Post-blackout, all's hazy
This rancid liqueur's for the birds.

David Cairns

Dan Duryea drinks like there's no tomorrow in Black Angel (Roy William Neill, 1946).

Thursday, January 12, 2017

Binge Benefits



In spirits awash, I go blurry
My fears have been quashed, I've no worry
Like the grime of the day
My crimes fade away       
So, cheers! Let's get sloshed in a hurry.

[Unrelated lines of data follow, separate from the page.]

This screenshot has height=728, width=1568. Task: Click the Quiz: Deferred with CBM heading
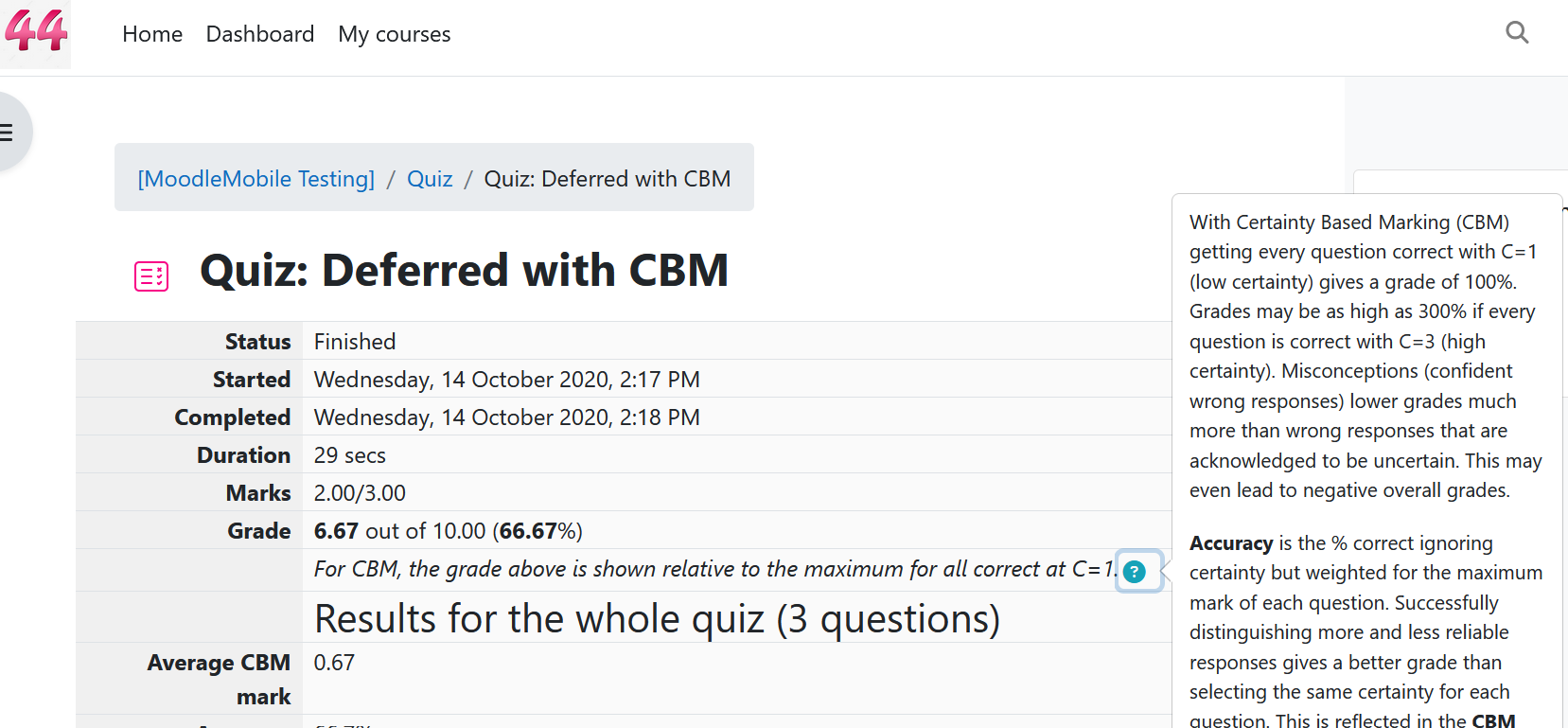click(x=465, y=271)
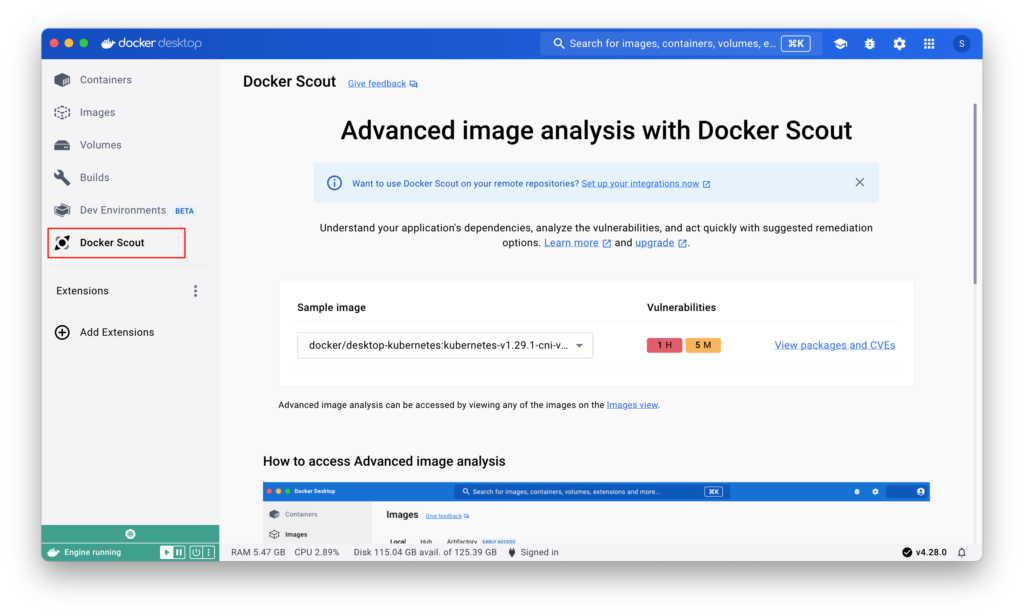This screenshot has width=1024, height=616.
Task: Click the Kubernetes icon above Engine running
Action: (130, 534)
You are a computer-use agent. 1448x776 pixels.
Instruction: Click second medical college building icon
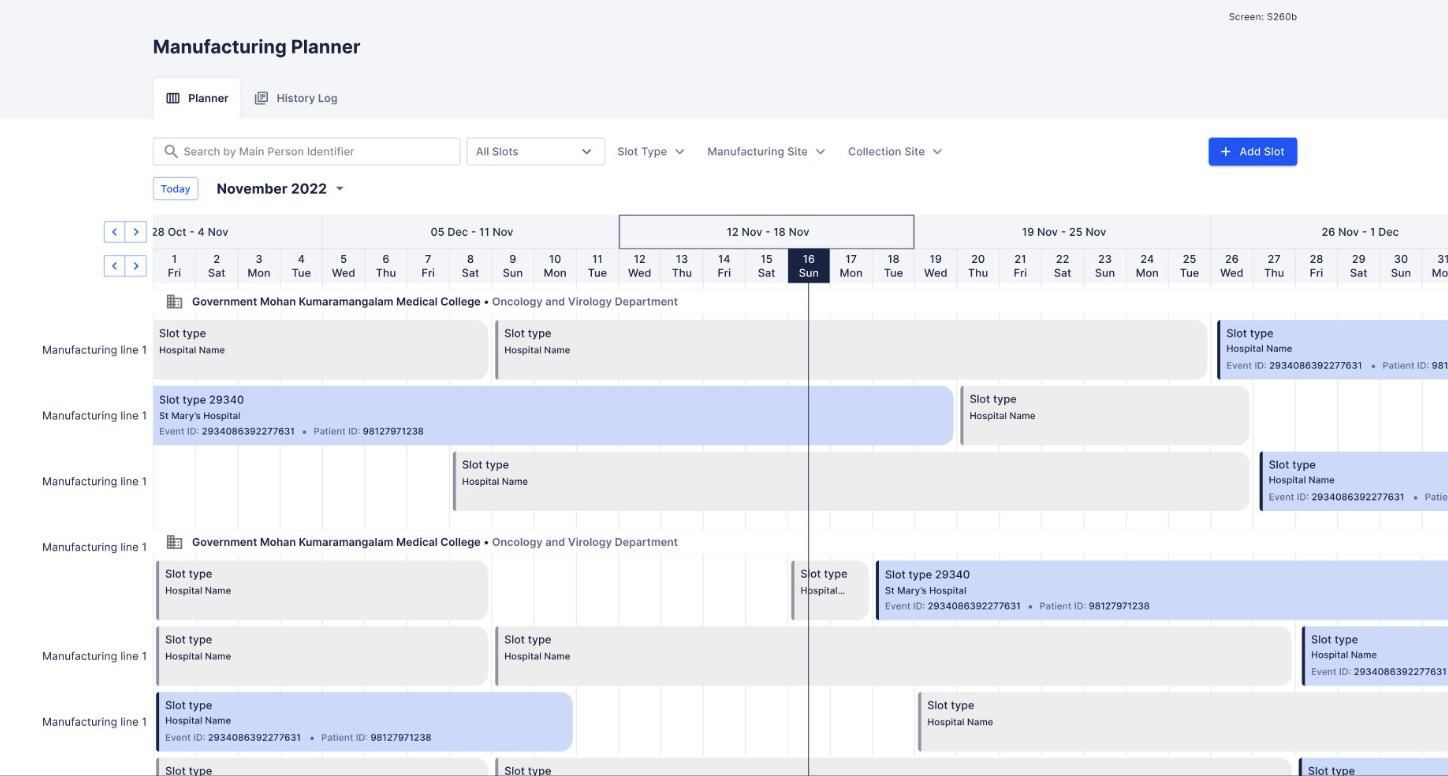(174, 542)
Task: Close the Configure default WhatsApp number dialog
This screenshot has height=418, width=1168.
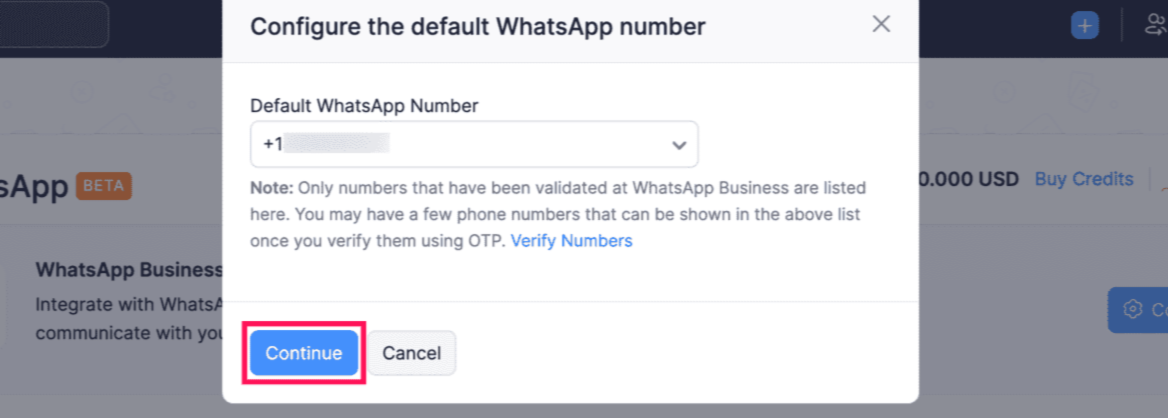Action: click(881, 25)
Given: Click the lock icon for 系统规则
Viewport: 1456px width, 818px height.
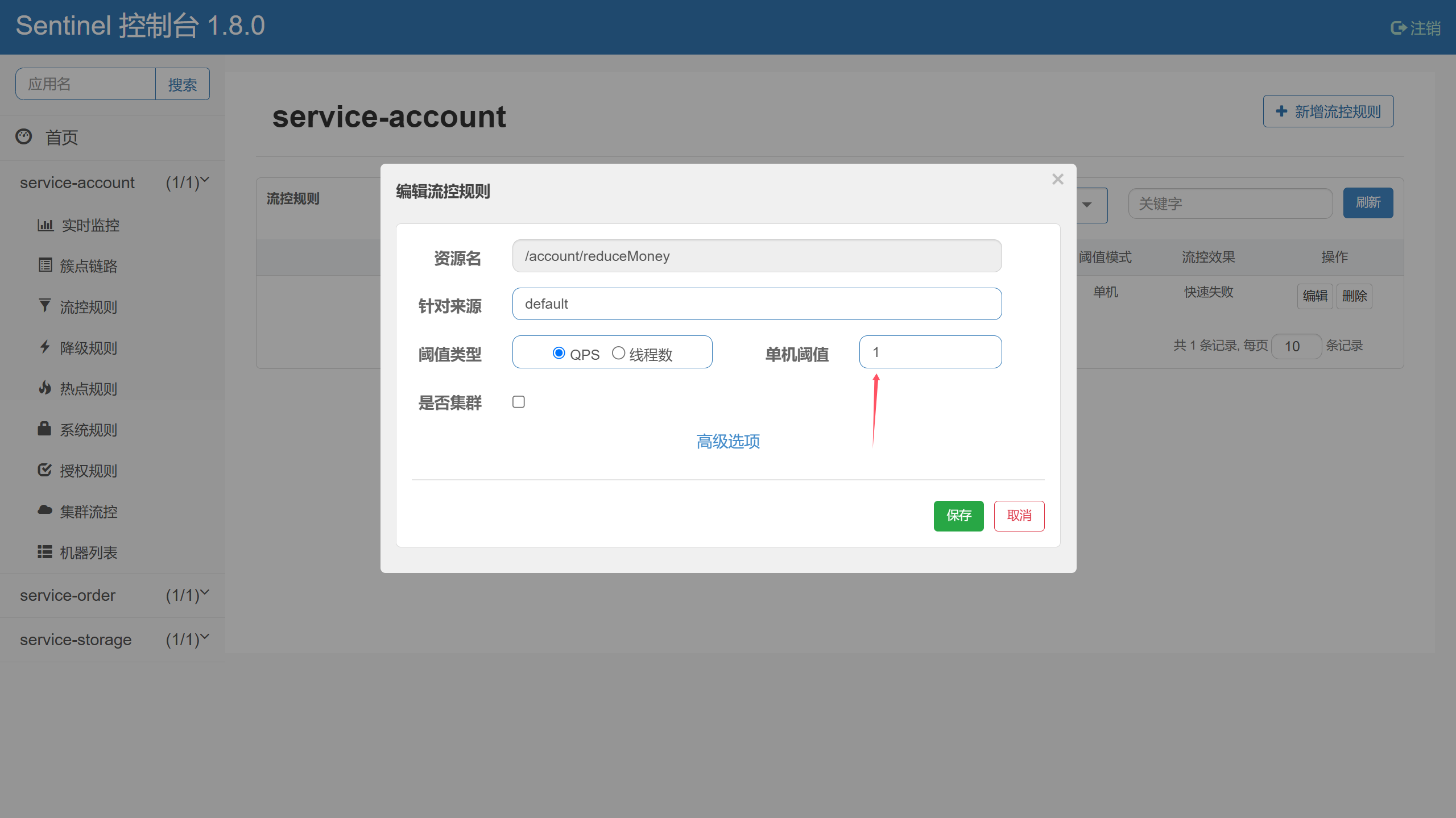Looking at the screenshot, I should (45, 429).
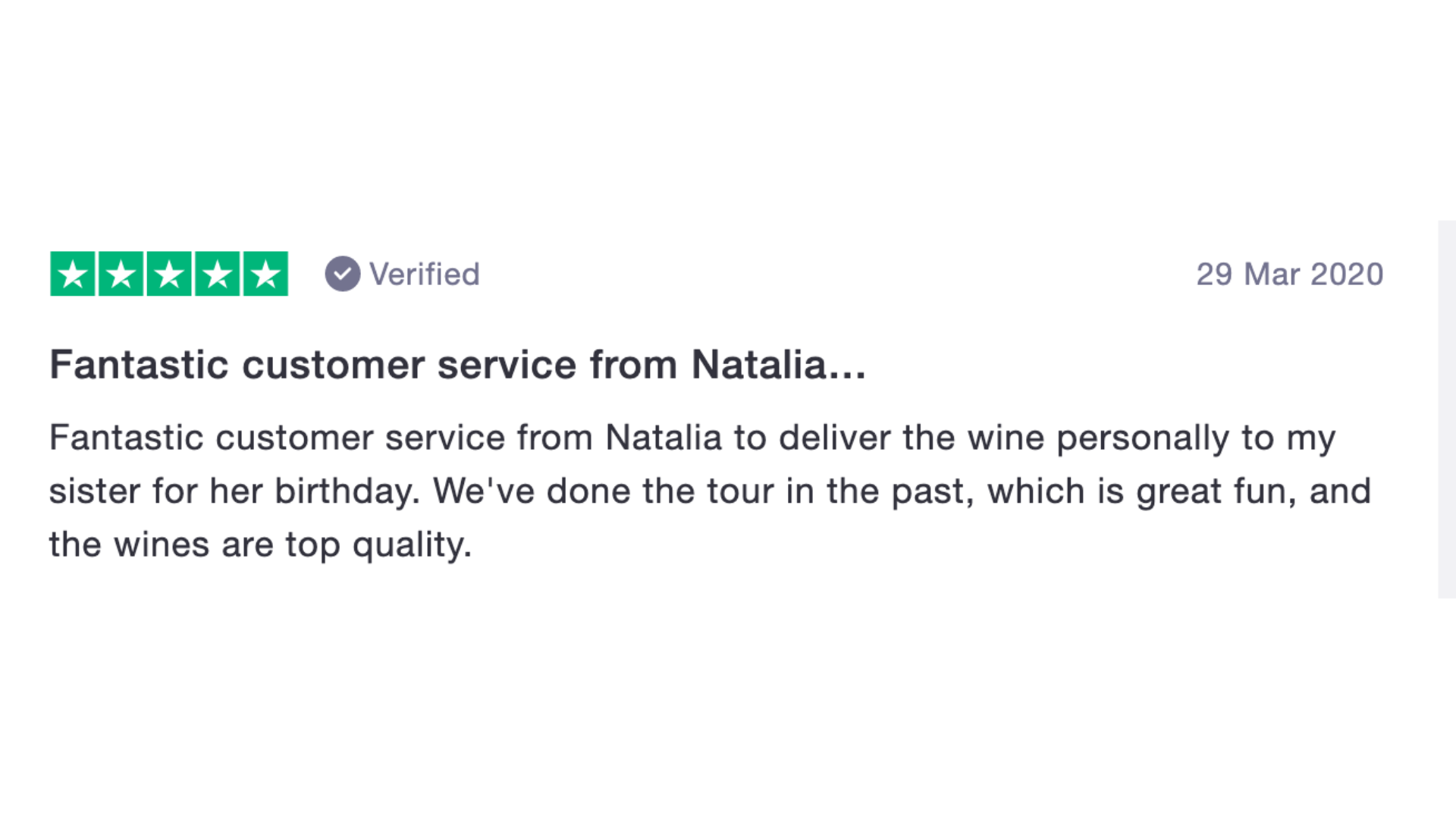Viewport: 1456px width, 819px height.
Task: Click the third (middle) green rating star
Action: pos(169,274)
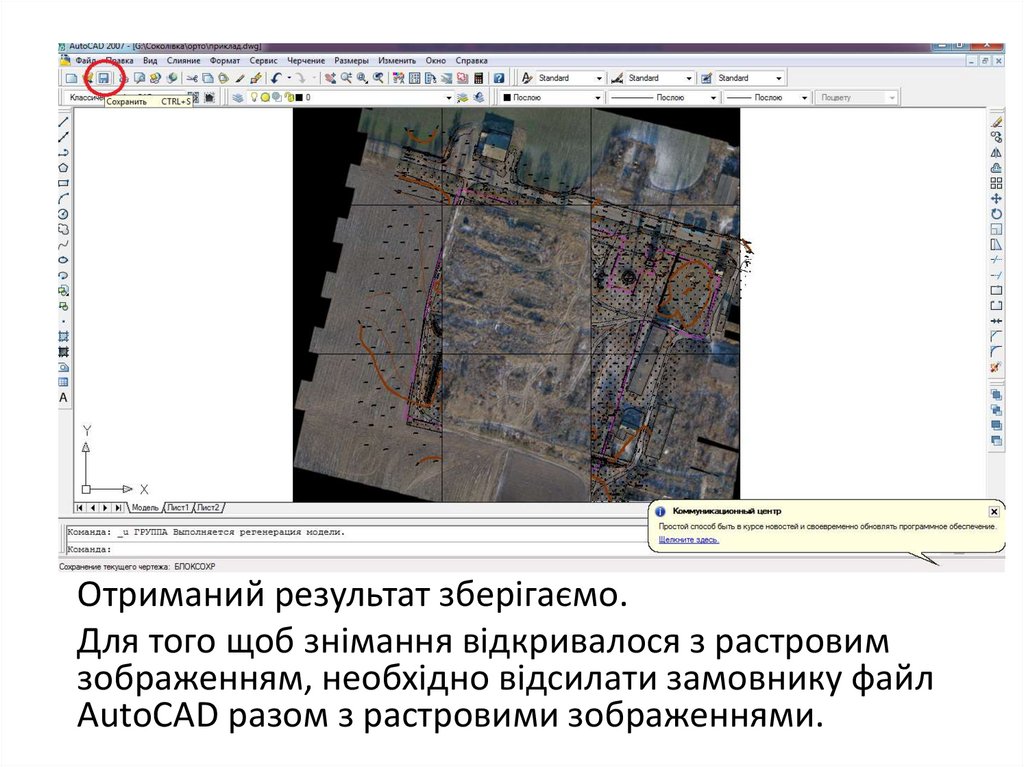Click the Save (Сохранить) icon in the toolbar
The height and width of the screenshot is (767, 1024).
click(102, 78)
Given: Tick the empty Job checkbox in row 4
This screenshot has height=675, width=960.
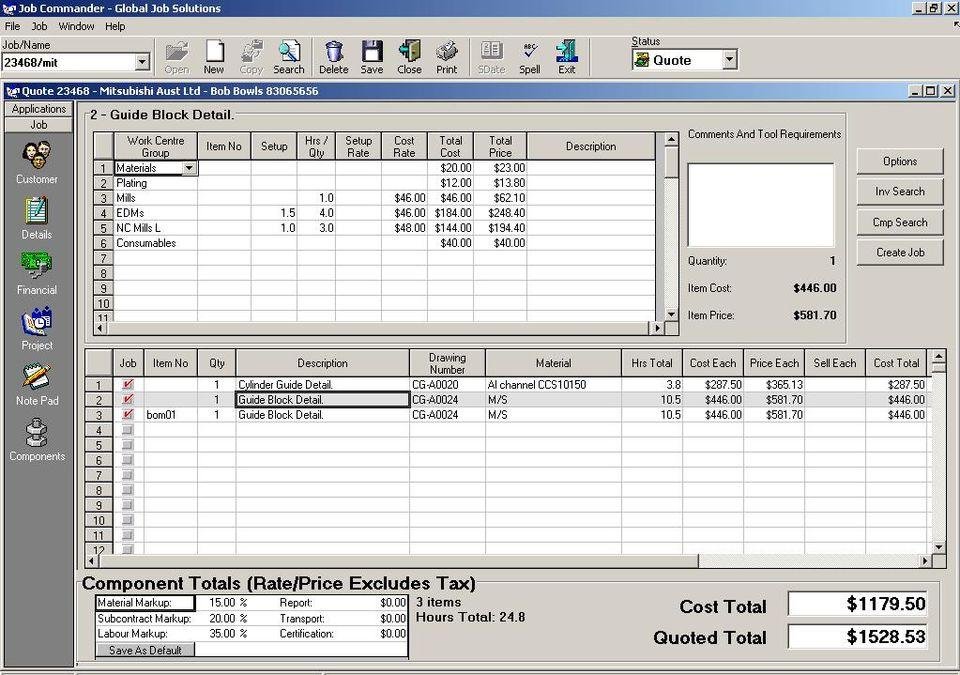Looking at the screenshot, I should 127,430.
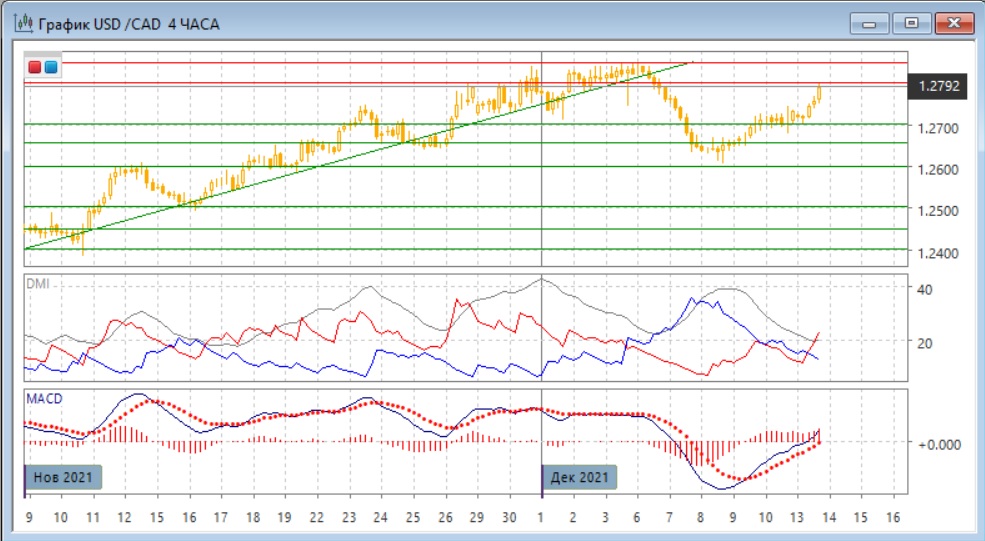This screenshot has width=985, height=541.
Task: Select the Дек 2021 month marker
Action: tap(579, 477)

Dan Duryea's drunken flashback in Black Angel (Roy William Neill, 1946). Title by David Cairns, all business.

Wednesday, January 11, 2017

One Groggy Evening



How drunk can this guzzler get?
Eyes sunken, he's fuzzy and wet
What booze does he use?
The usual brews
In a funk, he get's buzzed to forget.



Dan Duryea has a drunken flashback in Black Angel (Roy William Neill, 1946).

Tuesday, January 10, 2017

Black-Out? Curtains!



For his anguish he drinks: anesthesia
For a hangover, milk of magnesia
But he blacks out, gets fuddled
All cracked-up and muddled
Now he's jangled, can't think: it's amnesia!

David Cairns

June Vincent watches Dan Duryea sleep one off in Black Angel (Roy William Neill, 1946). Our title could refer to any number of tales by author Cornell Woolrich, writer of the film's source novel.